A short drive away from the Mangrove Centre is the Kalba Bird of Prey Centre, which is an experience that falconry lovers can enjoy. You can also then drive down to the Al Hafiya Picnic Park, for a meal. According to visitsharjah.com, the area also offers enthusiasts a chance to kayak off the Kalba coast or pitch a tent near the water.
The Reserve is located on the east coast of Sharjah, around 90-minutes' drive from Sharjah city centre.
Dh15 for adults and free for children under 12.
• Sunday to Thursday - 9am to 6.30 pm
• Saturday - 11am to 6.30pm
• The centre is closed on Mondays
8. Al Qurm Nature Reserve
The mangroves - or qurm in Arabic - house rare bird species, sea turtles and mammals. Surrounded by an abundance of avian and aquatic life, you may spot the endangered Arabian-collared kingfishers flying over the mangroves, or hawksbill and green turtles nesting on the nearby beach.

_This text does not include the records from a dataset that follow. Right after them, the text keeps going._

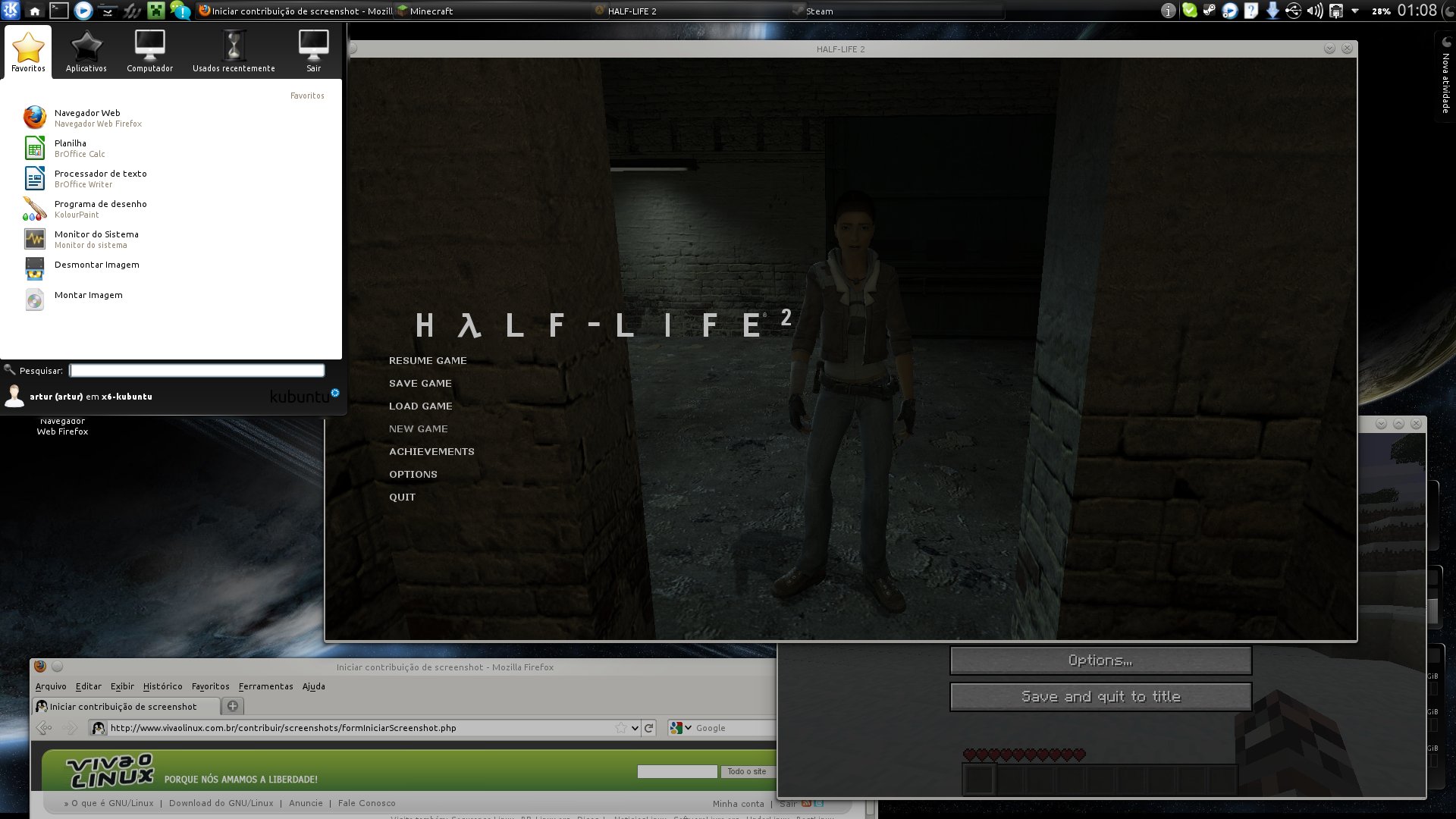Open the Computador tab in launcher
Viewport: 1456px width, 819px height.
(x=150, y=52)
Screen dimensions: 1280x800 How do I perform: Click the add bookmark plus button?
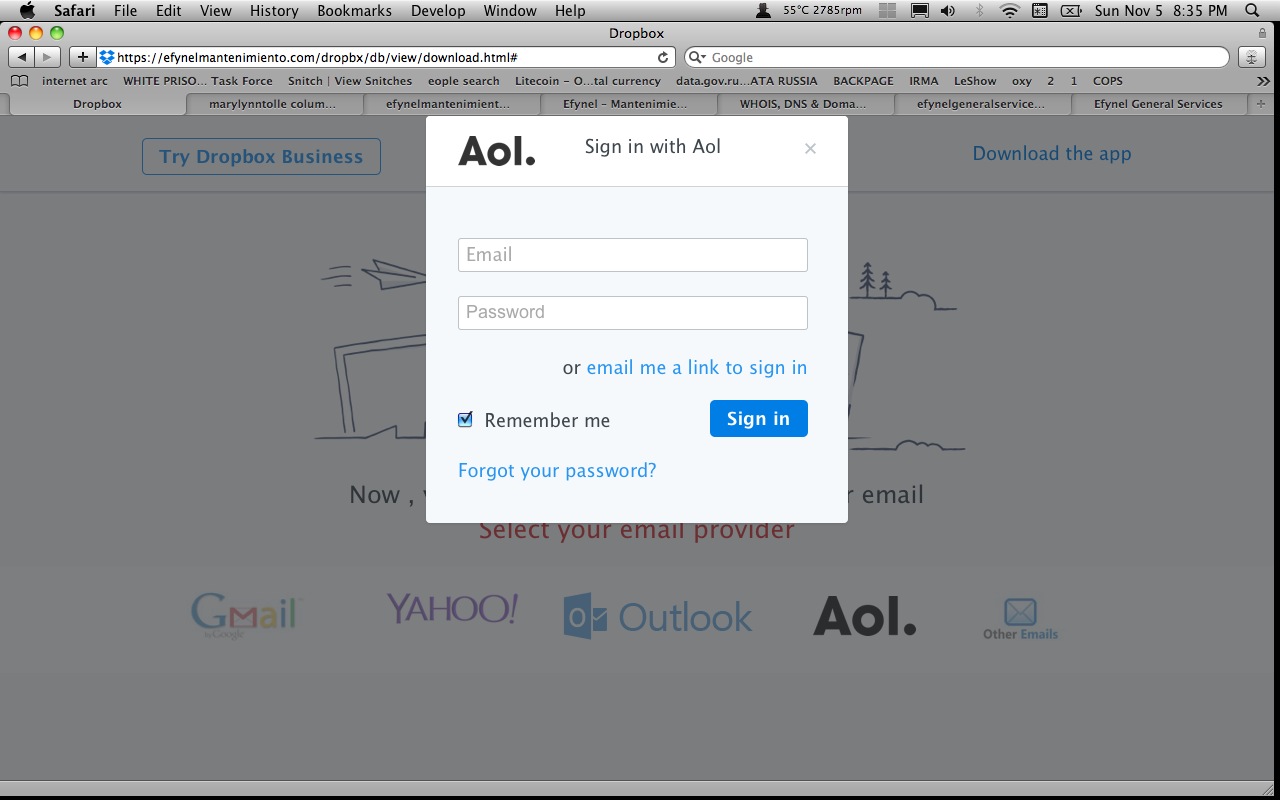pyautogui.click(x=83, y=57)
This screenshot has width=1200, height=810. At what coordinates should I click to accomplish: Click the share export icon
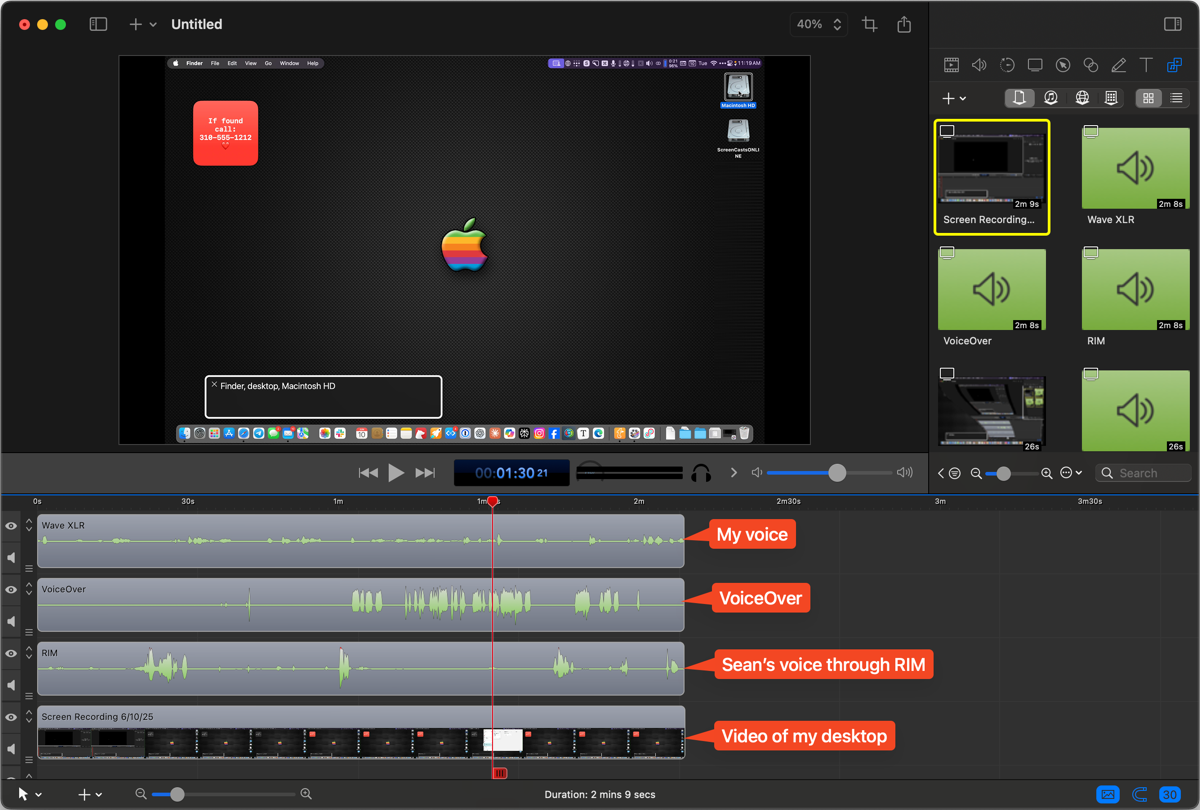[904, 25]
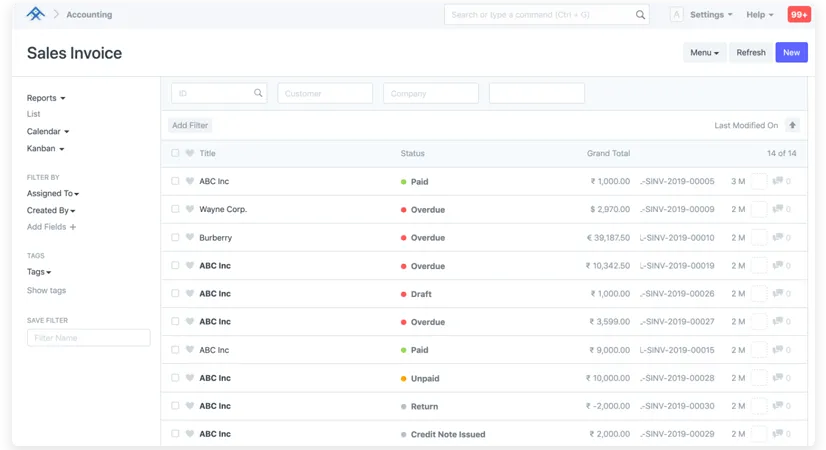Click the user avatar icon labeled A
Viewport: 826px width, 450px height.
pyautogui.click(x=677, y=15)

If you are looking to upgrade your experience, the Reserve also offers luxury tents, kayaking and paddle board tours offered by private tour guides.
Inside Khor Kalba Mangroves along the coastal area of Kalba.
9. Wadi Al Helo
Wadi Al Helo is an archaeological site located on the Sharjah-Kalba highway. Wadis (valleys) are popular among hiking enthusiasts in the UAE, and the most popular wadi in Sharjah is Wadi Al Helo, which means ‘sweet valley’ in Arabic, as it is blessed with abundant underground water.

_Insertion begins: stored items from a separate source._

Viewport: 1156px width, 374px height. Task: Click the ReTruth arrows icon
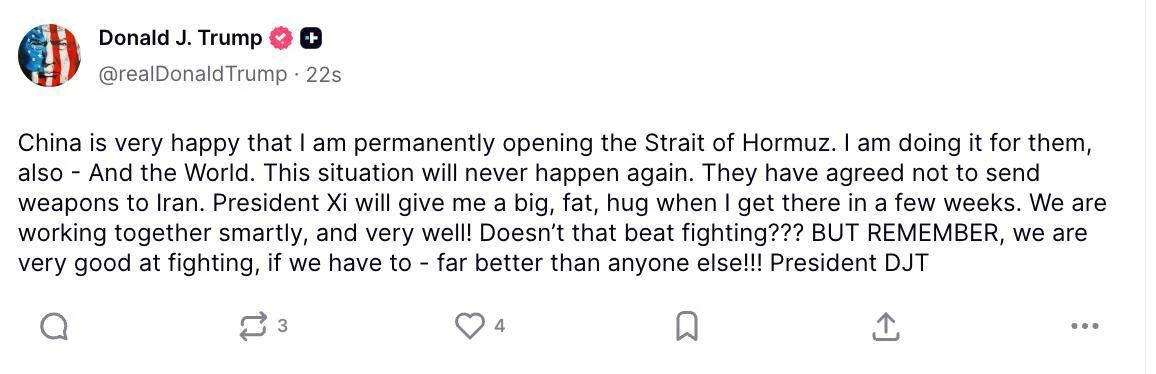254,326
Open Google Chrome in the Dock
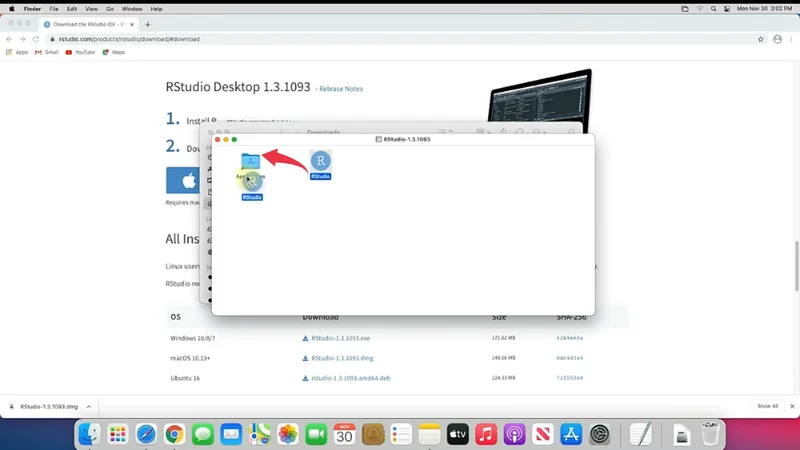Image resolution: width=800 pixels, height=450 pixels. [174, 434]
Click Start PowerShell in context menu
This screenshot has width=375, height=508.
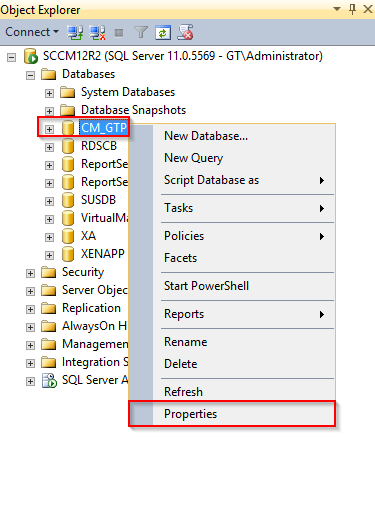pyautogui.click(x=206, y=286)
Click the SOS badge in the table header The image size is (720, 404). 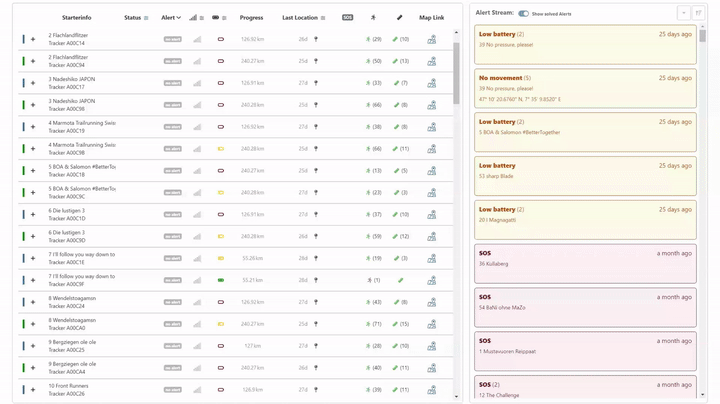click(347, 17)
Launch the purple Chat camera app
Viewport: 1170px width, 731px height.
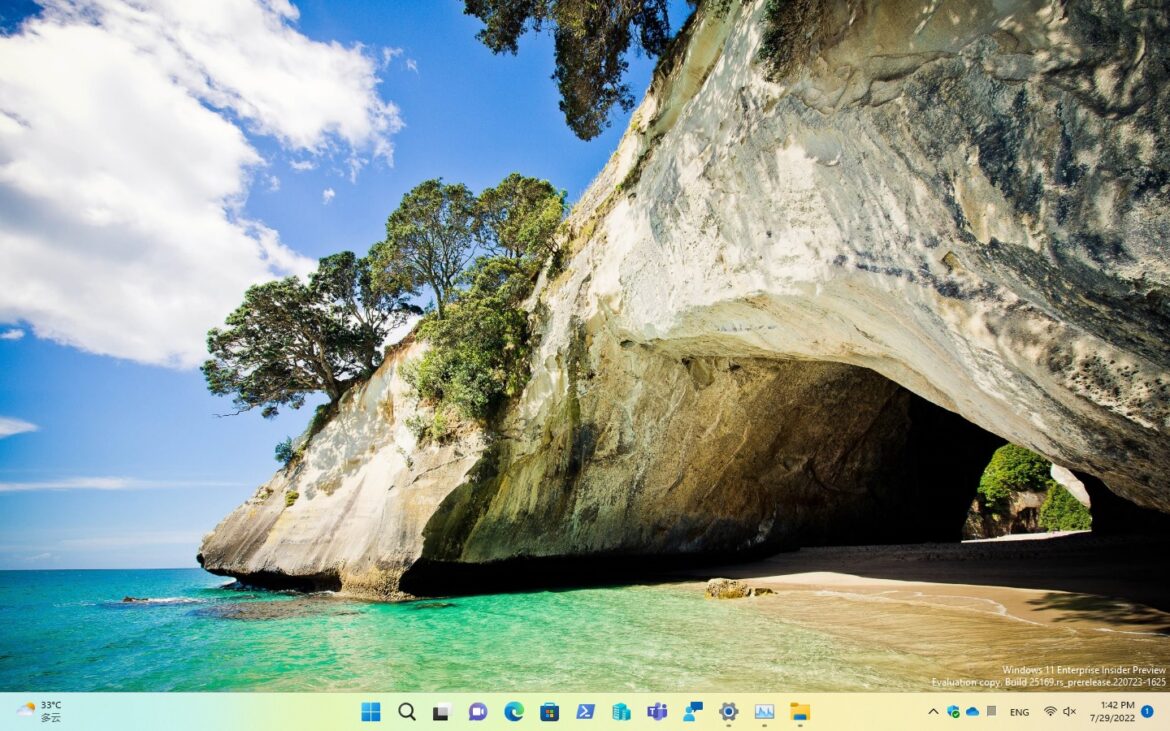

The trail is an easy walk to the top of a hill, where an old fort provides a 360-degree view of the Hajar mountain range. It is recommended to take paid, guided hiking tours with friends and family, especially if you are not an experienced or professional trekker.
Near Wadi Al Helo Interchange on Sharjah-Kalba Road (E102)
10. Wasit Nature Reserve
Located within Sharjah City, the Wasit Reserve gives visitors a chance to experience diverse ecosystems, from sand dunes and salt flats to ponds and a large lake. The Reserve is home to over 200 resident and migratory bird species, including the pink-backed pelican, flamingos, and marbled ducks. You can view the coastal bird populations from eight viewing decks and walk through the aviaries within the Reserve.
Sheikh Salem Bin Sultan Al Qasimi Street in the Al Homah area.
Dh15 for adults, free for children under 12 years of age.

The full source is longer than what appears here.